HxGN VDS Install and Setup
Language
English
Product
Integration
Search by Category
Administration & Configuration
VDS Version
3.13

Register the Visualization Data Service Application Server as an ‘Application’.

  1. Select the Applications tab and click Add Application.

  2. In the Create New Application screen, select OAuth Service and click Create.

  3. In the General Settings section, enter an Application Name such as ‘VDS Client’ and click Save.

  4. Note the Client ID for the next step.

  5. In the application Web Client, find the Client Application object created earlier (or find the default object that is already in the database) and update it.

  6. Update the Client application ID to match the Client ID value from Okta.

  7. In Okta, find the client application site’s Authorization Server (Security > API > Authorization Servers), select the Access Policies tab, and click Add New Access Policy.

  8. In the Add Policy dialog, set the policy as shown in the following example:

    Name

    Description

    Assign to

    VDS Client Access Policy

    Access policy for VDS Client

    VDS Client

  9. Click Create Policy.

  10. Click Add Rule.

    Rules allow for the configuration of the token lifetime and expiration.
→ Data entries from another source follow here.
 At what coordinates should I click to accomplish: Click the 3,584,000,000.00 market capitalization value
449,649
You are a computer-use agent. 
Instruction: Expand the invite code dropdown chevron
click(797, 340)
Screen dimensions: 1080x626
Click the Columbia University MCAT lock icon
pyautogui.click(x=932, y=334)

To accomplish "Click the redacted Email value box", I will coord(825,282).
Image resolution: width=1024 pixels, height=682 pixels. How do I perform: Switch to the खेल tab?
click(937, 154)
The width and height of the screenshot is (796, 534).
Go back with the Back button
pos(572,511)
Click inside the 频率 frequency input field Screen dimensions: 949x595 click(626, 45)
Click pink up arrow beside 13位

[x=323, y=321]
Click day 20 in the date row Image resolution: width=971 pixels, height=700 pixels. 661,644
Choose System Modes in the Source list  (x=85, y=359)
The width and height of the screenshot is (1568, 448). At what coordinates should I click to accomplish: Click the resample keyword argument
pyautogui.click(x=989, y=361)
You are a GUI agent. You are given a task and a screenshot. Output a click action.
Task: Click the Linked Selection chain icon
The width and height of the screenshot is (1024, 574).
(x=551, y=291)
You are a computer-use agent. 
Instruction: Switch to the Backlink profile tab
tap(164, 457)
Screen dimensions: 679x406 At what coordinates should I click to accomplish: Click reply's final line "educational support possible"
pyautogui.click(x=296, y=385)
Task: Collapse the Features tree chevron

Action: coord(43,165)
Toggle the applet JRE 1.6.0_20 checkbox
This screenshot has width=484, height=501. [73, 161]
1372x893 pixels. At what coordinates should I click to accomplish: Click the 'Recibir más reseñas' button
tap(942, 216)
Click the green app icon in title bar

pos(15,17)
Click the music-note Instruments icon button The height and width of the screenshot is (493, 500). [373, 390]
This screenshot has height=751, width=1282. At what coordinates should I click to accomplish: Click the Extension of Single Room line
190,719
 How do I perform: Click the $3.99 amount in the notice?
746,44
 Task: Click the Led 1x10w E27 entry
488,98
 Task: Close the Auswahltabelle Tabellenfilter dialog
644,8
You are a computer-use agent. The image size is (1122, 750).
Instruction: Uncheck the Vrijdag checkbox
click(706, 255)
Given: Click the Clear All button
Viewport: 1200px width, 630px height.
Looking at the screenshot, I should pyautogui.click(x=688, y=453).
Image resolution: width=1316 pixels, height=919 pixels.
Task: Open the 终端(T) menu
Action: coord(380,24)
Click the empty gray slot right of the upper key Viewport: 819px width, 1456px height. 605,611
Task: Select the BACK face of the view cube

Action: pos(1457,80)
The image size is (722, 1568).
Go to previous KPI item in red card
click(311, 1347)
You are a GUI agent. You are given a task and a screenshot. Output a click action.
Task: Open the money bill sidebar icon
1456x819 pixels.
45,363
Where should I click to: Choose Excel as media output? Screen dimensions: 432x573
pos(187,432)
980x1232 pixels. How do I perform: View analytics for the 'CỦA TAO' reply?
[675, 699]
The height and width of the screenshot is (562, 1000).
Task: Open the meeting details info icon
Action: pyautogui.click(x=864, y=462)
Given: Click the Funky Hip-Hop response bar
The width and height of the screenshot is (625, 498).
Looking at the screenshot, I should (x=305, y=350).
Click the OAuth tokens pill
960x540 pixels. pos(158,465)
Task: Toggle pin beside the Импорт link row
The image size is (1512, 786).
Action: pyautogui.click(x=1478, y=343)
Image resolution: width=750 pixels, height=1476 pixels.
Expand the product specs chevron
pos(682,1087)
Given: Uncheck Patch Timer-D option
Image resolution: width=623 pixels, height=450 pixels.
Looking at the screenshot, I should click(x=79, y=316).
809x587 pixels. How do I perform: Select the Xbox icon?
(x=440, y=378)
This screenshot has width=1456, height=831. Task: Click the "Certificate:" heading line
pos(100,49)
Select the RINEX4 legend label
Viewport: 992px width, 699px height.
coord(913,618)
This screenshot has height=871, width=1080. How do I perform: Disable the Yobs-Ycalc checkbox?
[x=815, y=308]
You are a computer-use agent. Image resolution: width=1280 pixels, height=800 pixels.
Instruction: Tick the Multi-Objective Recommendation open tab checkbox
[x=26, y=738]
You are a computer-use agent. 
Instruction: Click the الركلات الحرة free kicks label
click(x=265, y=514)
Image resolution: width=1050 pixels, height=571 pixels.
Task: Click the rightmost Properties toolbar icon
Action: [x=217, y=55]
  11. In the Add Rule dialog, set the rules as shown in the following example:

    Option

    Detail

    Rule Name

    VDS Client Token Rule

    IF Grant type is Client acting on behalf of itself

    Client Credentials

    IF Grant type is Client acting on behalf of a user

    AND User is

    Any user assigned the application

    AND Scopes requested

    Any scopes

    THEN Access token lifetime is

    1 Hour

    AND Refresh token lifetime is

    Unlimited

    BUT will expire if not used every

    7 Days

  12. Click Create Rule.

    Make sure all client application, VDS APIs, and all access policies are active. Inactive access policies can result in errors when you try to view the model.

Okta Components

When you complete the Okta setup for both your VDS Web and Application servers, your Okta system consists of the components listed below. For detailed installation and setup information, see your Okta documentation.

  • Local Okta Users:

    • Users created as necessary for access to the application web client.

    • One specific user created for user impersonation with a matching user defined in the client application that has your required role assignments.

  • Local Okta Group for the client application user authentication with all required Okta users included in the group.

  • Authorization Server for the client application site with access policies added.

  • Authorization Server for the VDS Web Server with:

    • Access policies that are added for the client application

    • A matching VDS Connection object defined in the client application.

  • Application for the client application using Proof Key for Code Exchange (PKCE) authentication with the local Okta group assigned.

  • Application for the VDS Application Server using the Client Credentials authentication flow with:

    • The local Okta group assigned.

    • A matching Client Application object defined in the client application.